(Stored data entries)
-- Opening Marker --
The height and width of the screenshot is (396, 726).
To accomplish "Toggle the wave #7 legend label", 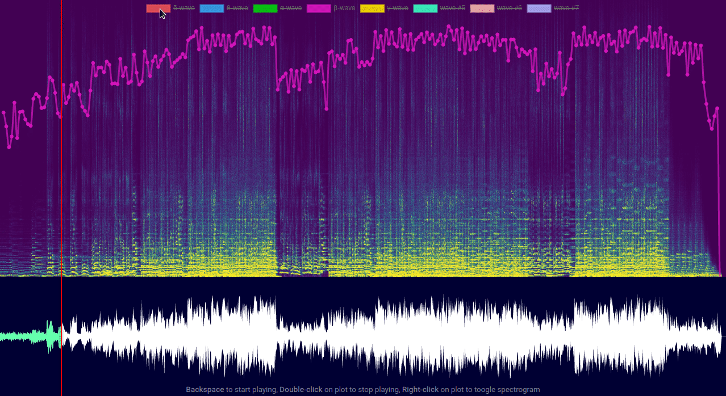I will point(566,9).
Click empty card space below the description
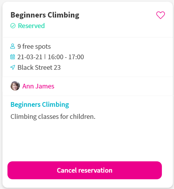The height and width of the screenshot is (189, 174). pos(87,140)
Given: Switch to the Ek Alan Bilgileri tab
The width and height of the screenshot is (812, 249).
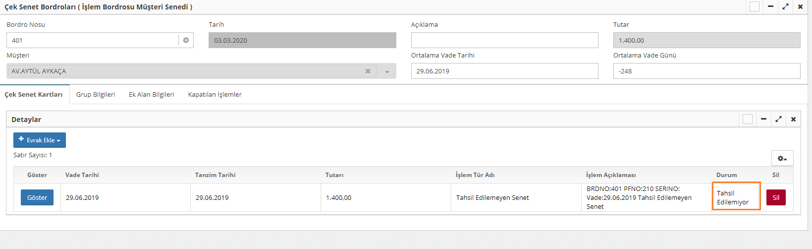Looking at the screenshot, I should [152, 94].
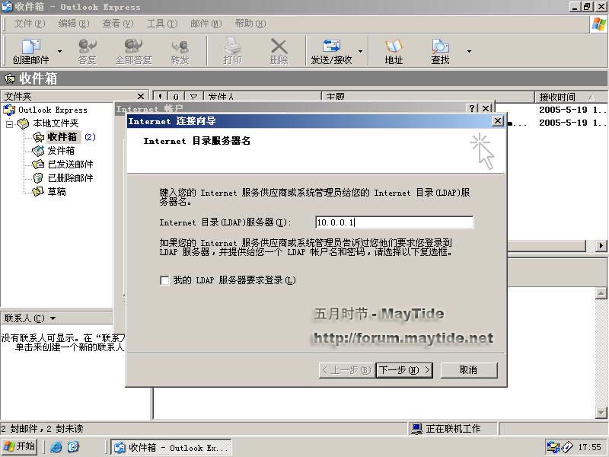Enable 我的 LDAP 服务器要求登录 checkbox
Image resolution: width=609 pixels, height=457 pixels.
click(164, 280)
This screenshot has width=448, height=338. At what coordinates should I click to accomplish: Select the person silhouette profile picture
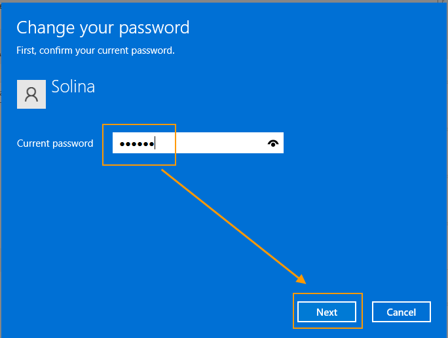(x=31, y=94)
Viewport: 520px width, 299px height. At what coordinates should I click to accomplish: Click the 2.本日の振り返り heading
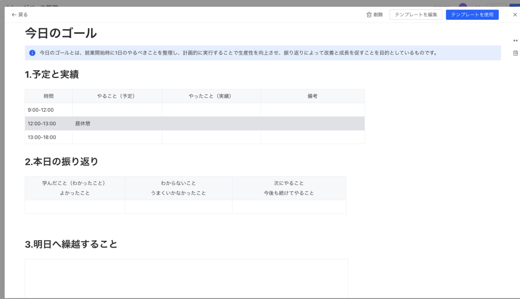coord(61,161)
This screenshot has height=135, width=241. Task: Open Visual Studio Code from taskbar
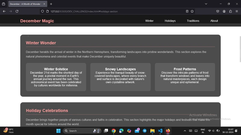(x=160, y=131)
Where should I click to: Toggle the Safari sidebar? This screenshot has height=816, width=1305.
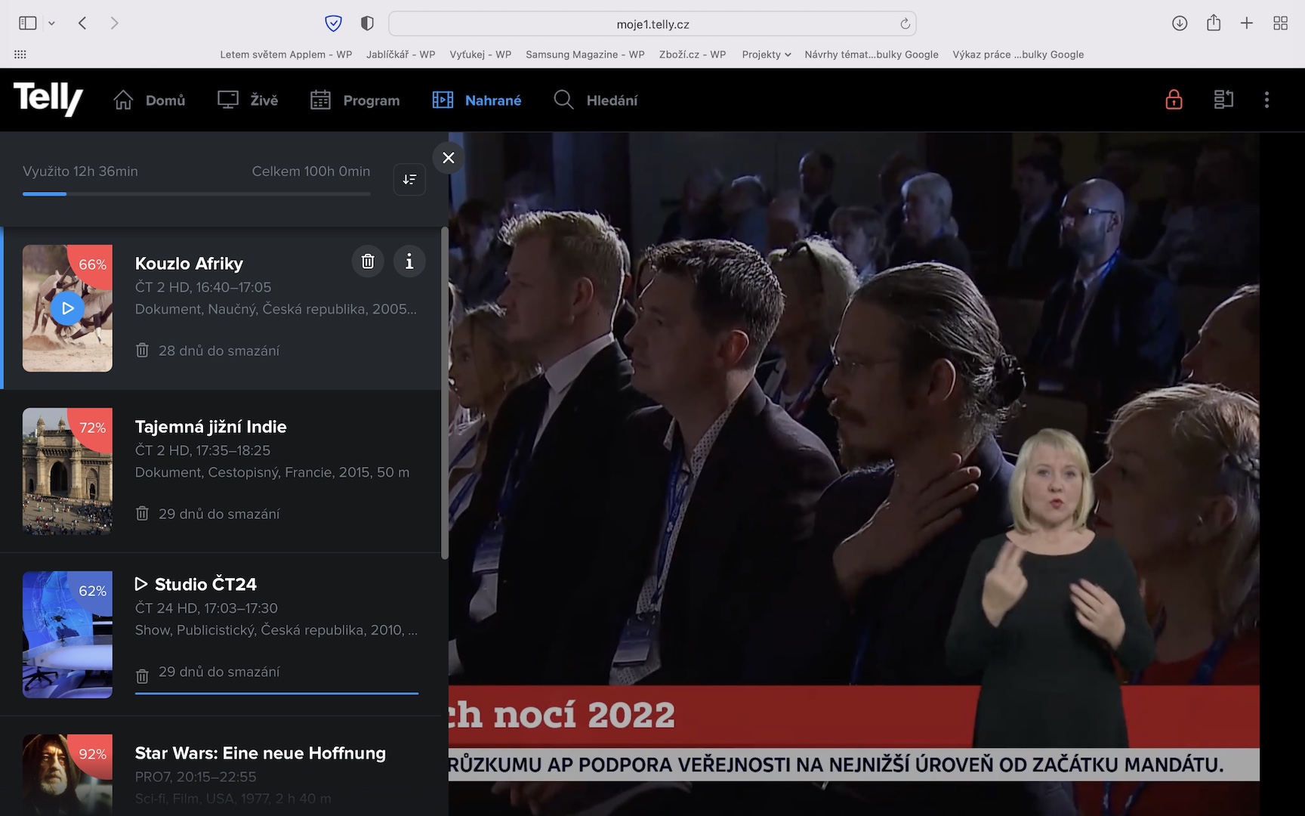click(28, 23)
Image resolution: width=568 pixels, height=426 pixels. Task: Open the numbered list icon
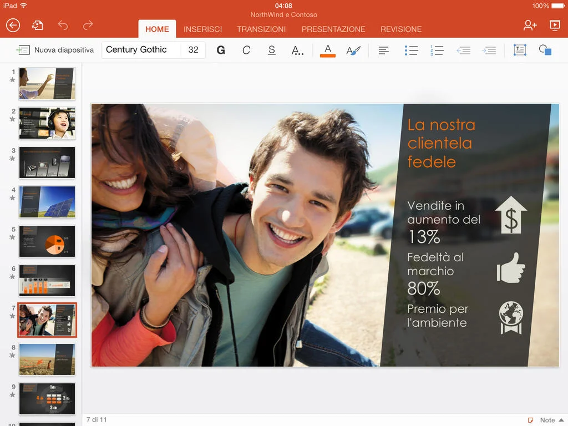coord(437,50)
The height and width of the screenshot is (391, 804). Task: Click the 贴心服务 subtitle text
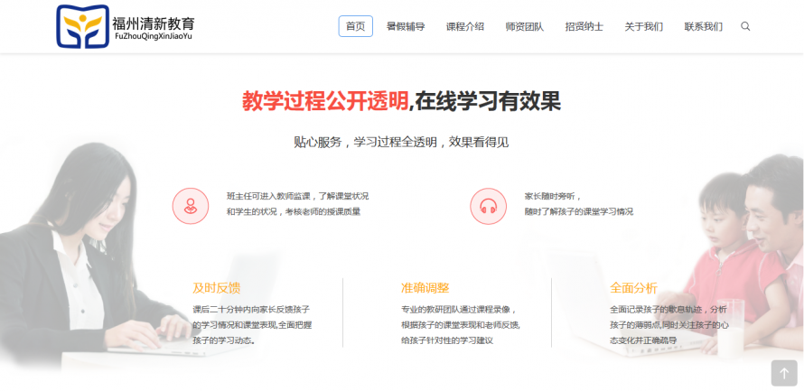pos(401,142)
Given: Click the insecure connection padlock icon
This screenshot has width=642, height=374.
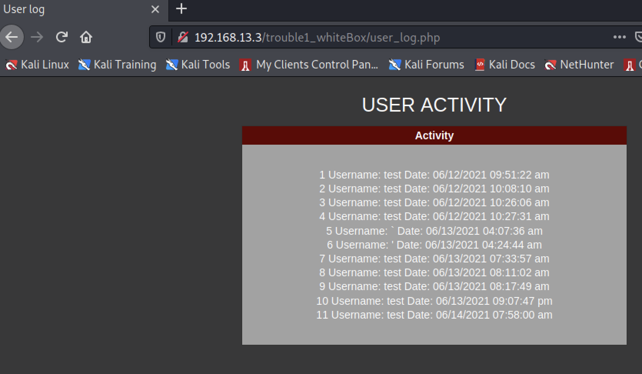Looking at the screenshot, I should click(183, 37).
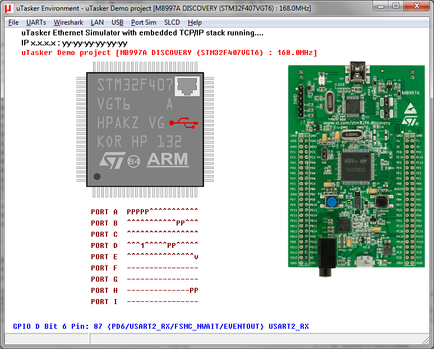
-- Closing Marker --
§ **What you will do**: Scan the entries above and work out how many lines include the word "Given"; the reply is that number alone.

§ **Answer area**: 2